• **Problem**
Extract the lines from the one containing "This screenshot has width=819, height=1456." through the one containing "coordinates (962, 532).", both included, and reproduce them verbatim.

[start Stored records]

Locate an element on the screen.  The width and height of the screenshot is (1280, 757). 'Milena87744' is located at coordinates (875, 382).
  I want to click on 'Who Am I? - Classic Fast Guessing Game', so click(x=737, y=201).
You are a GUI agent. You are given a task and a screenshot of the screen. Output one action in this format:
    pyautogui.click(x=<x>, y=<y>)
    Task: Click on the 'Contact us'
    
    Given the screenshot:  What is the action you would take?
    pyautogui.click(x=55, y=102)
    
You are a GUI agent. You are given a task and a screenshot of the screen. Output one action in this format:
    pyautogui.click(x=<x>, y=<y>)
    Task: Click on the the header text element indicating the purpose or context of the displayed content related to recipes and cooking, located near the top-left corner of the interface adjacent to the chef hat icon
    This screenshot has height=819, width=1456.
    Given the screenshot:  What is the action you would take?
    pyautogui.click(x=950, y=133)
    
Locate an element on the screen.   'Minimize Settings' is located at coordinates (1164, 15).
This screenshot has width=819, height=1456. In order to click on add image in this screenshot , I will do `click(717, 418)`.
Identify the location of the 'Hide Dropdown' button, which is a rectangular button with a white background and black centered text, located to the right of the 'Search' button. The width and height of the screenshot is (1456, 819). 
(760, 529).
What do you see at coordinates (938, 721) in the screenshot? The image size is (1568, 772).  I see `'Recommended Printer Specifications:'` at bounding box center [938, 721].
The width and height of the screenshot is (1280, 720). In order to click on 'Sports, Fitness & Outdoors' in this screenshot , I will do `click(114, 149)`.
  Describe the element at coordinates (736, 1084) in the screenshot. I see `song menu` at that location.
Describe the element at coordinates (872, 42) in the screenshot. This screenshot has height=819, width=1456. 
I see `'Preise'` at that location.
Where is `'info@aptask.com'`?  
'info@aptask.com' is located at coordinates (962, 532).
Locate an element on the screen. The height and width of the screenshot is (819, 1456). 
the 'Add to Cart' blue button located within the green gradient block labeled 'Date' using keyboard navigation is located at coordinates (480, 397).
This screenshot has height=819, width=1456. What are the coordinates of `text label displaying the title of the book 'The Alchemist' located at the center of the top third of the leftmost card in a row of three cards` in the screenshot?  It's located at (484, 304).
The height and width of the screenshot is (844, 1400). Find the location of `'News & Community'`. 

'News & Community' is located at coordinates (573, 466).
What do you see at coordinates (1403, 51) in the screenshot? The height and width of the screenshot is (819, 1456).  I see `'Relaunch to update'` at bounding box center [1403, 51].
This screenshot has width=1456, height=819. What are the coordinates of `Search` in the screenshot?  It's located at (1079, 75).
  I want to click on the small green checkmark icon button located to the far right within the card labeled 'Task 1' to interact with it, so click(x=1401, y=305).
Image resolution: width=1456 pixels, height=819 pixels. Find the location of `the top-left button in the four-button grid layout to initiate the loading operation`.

[end Stored records]

• **Solved problem**
This screenshot has width=819, height=1456. In order to click on add image in this screenshot , I will do `click(717, 418)`.
Identify the location of the 'Hide Dropdown' button, which is a rectangular button with a white background and black centered text, located to the right of the 'Search' button. The width and height of the screenshot is (1456, 819). 
(760, 529).
What do you see at coordinates (938, 721) in the screenshot? The image size is (1568, 772).  I see `'Recommended Printer Specifications:'` at bounding box center [938, 721].
The width and height of the screenshot is (1280, 720). In order to click on 'Sports, Fitness & Outdoors' in this screenshot , I will do `click(114, 149)`.
  Describe the element at coordinates (736, 1084) in the screenshot. I see `song menu` at that location.
Describe the element at coordinates (872, 42) in the screenshot. This screenshot has height=819, width=1456. 
I see `'Preise'` at that location.
Where is `'info@aptask.com'`?  
'info@aptask.com' is located at coordinates (962, 532).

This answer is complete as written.